Sein Home-Office ist oben und eine Tele­fon­kon­fe­renz jagt die nächs­te. Im Grun­de genom­men Pro­gramm von 08 – 17:00, auch wenn es Unter­bre­chun­gen gibt. Manch­mal benei­de ich ihn dar­um.

Mein Home-Office ist am Ess­tisch, mit­ten im Leben. Zwi­schen Res­ten vom Früh­stück, Mal-Bas­tel-Knet-Play­mo­bil-Gesell­schafts­spie­len. Hin­ter Blu­men­va­se und Ker­zen­hal­ter. Mein Home-Office ist drau­ßen in der Hän­ge­mat­te zwi­schen Geschwis­ter­streits, „Mama kannst du mal eben…“,„Ich muss zur Toi­let­te“ und Sand­ku­chen gebüh­rend bewun­dern. Mein Home-Office ist abends, wenn ich war­te dass der Gro­ße ein­schläft und Tex­te schrei­be zwi­schen den gro­ßen Fra­gen des Lebens, die ihm immer vor dem Schla­fen ein­fal­len. War­um die India­ner aus­ge­rot­tet wur­den, es Krieg gibt, war­um es pas­sie­ren kann dass Eltern sich nicht mehr lie­ben, was nach dem Ster­ben pas­siert oder wie Babys von Gott in den Bauch kom­men.
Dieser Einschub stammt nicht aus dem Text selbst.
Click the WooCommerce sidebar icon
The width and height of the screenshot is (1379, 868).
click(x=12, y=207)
Mein Home-Office läuft den gan­zen Tag mit Arbeits­in­ter­val­len von zwan­zig Minu­ten, wenn es gut läuft. Dazwi­schen koche ich (mög­lichst gesund), ver­su­che dem Cha­os, das vier Men­schen und ein Hund Zuhau­se anrich­ten hin­ter­her zu räu­men, wasche, trös­te, schlich­te, höre zu, spie­le, lese und und und. Das ist anstren­gend. Das geht an die Ner­ven und an die Sub­stanz. Und das Abschal­ten, das Raus­kom­men, der Aus­gleich fehlt.
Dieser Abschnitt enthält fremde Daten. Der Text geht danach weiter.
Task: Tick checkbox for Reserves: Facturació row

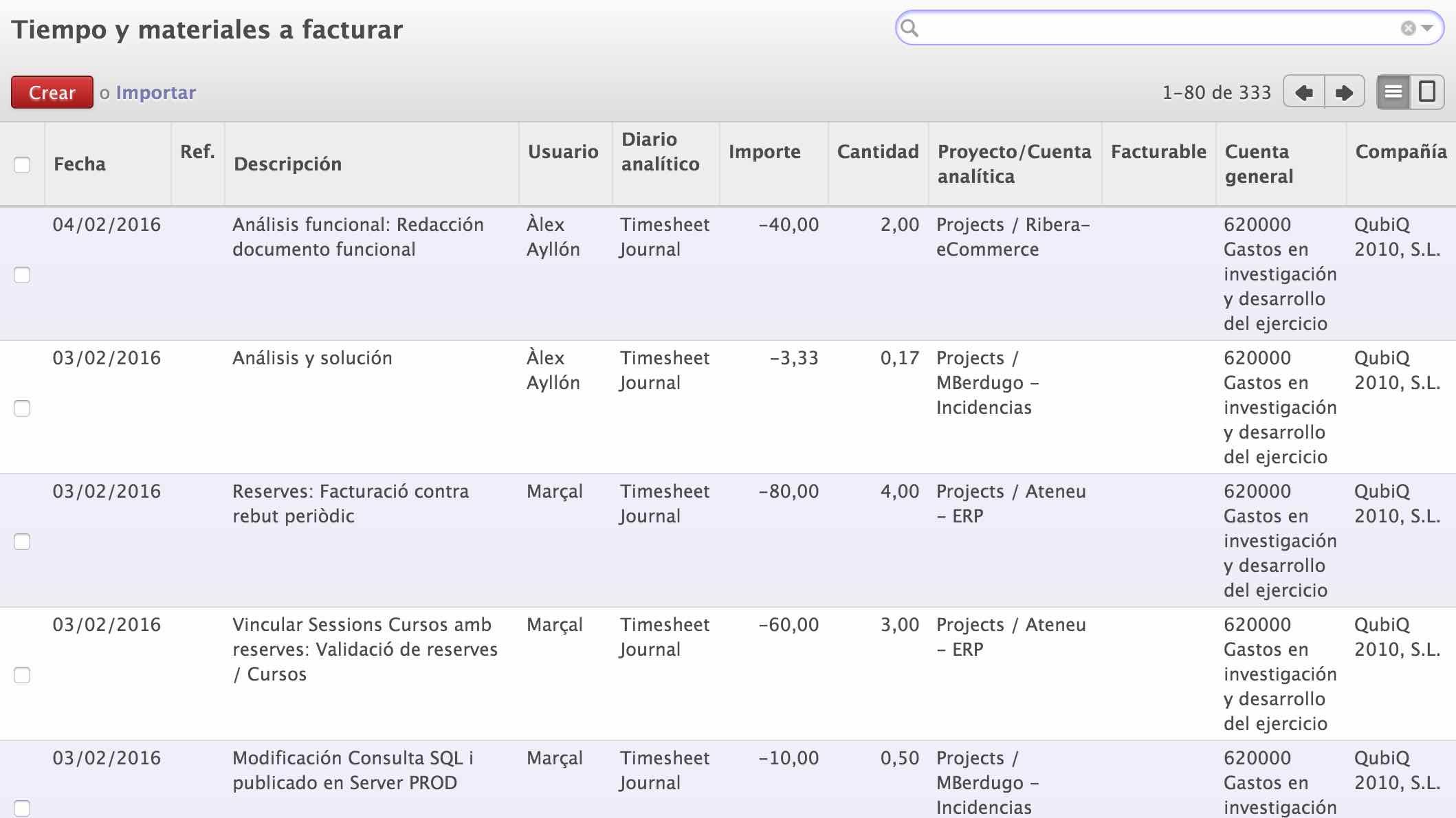Action: click(22, 542)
Die Rea­li­tät, die vie­le vie­le Men­schen, ob Müt­ter oder Väter, der­zeit mit mir tei­len. Und trotz­dem lebe ich in abso­lu­tem Luxus. Dem zwei­er Arbeit­ge­ber, denen die­se Rea­li­tät bewusst ist und die sich leis­ten kön­nen, das nicht mit Lohn­ab­zug zu hän­deln. Einer gro­ßen Woh­nung, die Platz bie­tet aus­zu­wei­chen. Einem eben­so gro­ßen Gar­ten mit zahl­rei­chen Spiel­mög­lich­kei­ten. Den Wald in fuß­läu­fi­ger Ent­fer­nung. Uns geht es gut.

Das ers­te, was ich gedacht habe, als die Kri­se kam, war: Was pas­siert jetzt in den Fami­li­en?

Die es eh schon schwer haben, die unter hohem Druck ste­hen, von Exis­tenz­ängs­ten geplant sind. Die jetzt auf engem Raum mit­ein­an­der leben müs­sen. Die, deren Kin­der oft in unse­ren Jugend­zen­tren auf­lau­fen. Aber die sind gera­de ja auch geschlos­sen. Die­se Aus­nah­me­si­tua­ti­on kann uns als Fami­li­en zusam­men­rü­cken oder zer­bre­chen las­sen.

Wie sol­len wir das schaf­fen gesell­schaft­lich? Vir­tu­ell da sein, zuhö­ren, Mut machen – reicht das? Kön­nen wir das über­haupt auf­fan­gen? Oder müs­sen wir das aus­hal­ten?

Was hält noch, was trägt? Ich weiß es nicht.